On a singers board recently, my advice to a tenor with squeezing and pushing problems that he needs to work with falsetto exercises has met with a lot of resistance. What I heard from a couple of other tenors (I am also a tenor) was that they found no use for falsetto exercises and that they developed their head voice without them. One called falsetto a “dead end”. Apparently he was making falsetto sounds without any idea of their purpose in the big picture. After several more anti-falsetto posts, I realized that in these cases, there had been no explanation of what training purpose falsetto vocalizing can serve.
To give a little bit of context, I’d say that my work with falsetto exercises comprises about 2 minutes of a typical male’s voice lesson, and is followed up by coordinative (full-voice) exercises.
“What does falsetto contribute if we don’t actually perform with it?” is the question.
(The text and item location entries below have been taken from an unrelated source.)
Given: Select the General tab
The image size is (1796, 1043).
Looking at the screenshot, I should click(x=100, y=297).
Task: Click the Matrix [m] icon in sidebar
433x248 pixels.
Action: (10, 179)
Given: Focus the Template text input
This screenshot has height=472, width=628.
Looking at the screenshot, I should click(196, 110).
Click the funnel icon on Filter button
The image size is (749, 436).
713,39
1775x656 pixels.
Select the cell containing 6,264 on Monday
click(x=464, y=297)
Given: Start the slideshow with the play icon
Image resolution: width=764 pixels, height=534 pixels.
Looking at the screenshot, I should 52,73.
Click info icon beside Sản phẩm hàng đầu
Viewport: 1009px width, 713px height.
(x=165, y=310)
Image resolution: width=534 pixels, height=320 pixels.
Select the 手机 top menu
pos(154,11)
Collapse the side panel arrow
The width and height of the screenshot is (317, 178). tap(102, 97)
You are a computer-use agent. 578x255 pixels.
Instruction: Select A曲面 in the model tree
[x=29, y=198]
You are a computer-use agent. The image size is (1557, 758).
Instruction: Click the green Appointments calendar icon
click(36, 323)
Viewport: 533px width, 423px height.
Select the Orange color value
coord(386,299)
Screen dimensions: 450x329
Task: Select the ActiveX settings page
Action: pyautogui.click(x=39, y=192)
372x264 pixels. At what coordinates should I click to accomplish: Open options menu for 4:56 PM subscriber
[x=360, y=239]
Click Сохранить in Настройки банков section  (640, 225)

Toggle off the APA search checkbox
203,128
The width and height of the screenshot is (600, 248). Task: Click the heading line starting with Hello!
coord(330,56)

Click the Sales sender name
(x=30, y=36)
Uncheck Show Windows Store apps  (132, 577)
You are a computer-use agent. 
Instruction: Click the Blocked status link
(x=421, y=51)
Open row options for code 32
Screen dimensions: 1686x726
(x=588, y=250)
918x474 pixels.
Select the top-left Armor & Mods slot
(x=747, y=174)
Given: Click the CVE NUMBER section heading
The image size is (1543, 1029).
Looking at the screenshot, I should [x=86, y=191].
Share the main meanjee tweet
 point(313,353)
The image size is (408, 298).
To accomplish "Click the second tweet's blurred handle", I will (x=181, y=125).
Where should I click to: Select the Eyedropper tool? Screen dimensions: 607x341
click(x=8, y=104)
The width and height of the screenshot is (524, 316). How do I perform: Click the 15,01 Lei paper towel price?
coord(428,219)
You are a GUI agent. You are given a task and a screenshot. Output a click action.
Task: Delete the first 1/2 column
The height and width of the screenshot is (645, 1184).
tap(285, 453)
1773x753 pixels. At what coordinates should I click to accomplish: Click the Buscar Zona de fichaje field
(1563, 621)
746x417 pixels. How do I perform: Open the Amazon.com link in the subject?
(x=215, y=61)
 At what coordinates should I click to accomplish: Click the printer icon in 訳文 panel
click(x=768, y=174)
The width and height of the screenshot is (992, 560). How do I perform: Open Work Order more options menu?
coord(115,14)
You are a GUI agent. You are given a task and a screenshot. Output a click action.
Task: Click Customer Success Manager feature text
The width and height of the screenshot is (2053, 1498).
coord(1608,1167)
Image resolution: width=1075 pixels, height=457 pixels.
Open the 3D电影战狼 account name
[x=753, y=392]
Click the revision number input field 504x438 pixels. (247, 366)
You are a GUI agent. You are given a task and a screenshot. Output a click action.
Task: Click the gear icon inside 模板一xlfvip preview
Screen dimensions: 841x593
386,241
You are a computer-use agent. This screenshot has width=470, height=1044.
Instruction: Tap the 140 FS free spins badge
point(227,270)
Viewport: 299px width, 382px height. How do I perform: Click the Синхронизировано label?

The cricothyroid group of muscles (CTs) which stretch the folds to create pitch are easily overpowered by the thyroarytenoid group (TAs) which bring the folds together to make the “full voice” sound, especially in men. A separated, uncoordinated, operatically-useless falsetto allows pitch-making to happen without stress. With the TAs out of the way, the CTs are able to contract and release without interference. We thus send signals to the body that pitch-making is a function of the voice that CAN happen without force.
Look at sprinters getting ready to start a race. So many rituals of stretching, loosening, setting their feet and arms just so – they don’t run with stretching and loosening movements, but they feel that those help them with “the real deal”. Falsetto and lip trills are like that – two of many possible types of vocal activities that are used for training, and not used for performance.
I was in a dressing room once with another tenor who was making awful sounds. I asked him what he was doing and he said “It’s a falsetto warmup from Cornelius Reid”. It was nothing like the falsetto exercises I learned from a Reid teacher, and he had no idea what to do with it. There are a lot of flavors of falsetto. The ones that help open the throat and lead to easier pitch-making in real, full-voiced singing have to be demonstrated, and the student and teacher have to understand why they’re doing it, or they shouldn’t do it.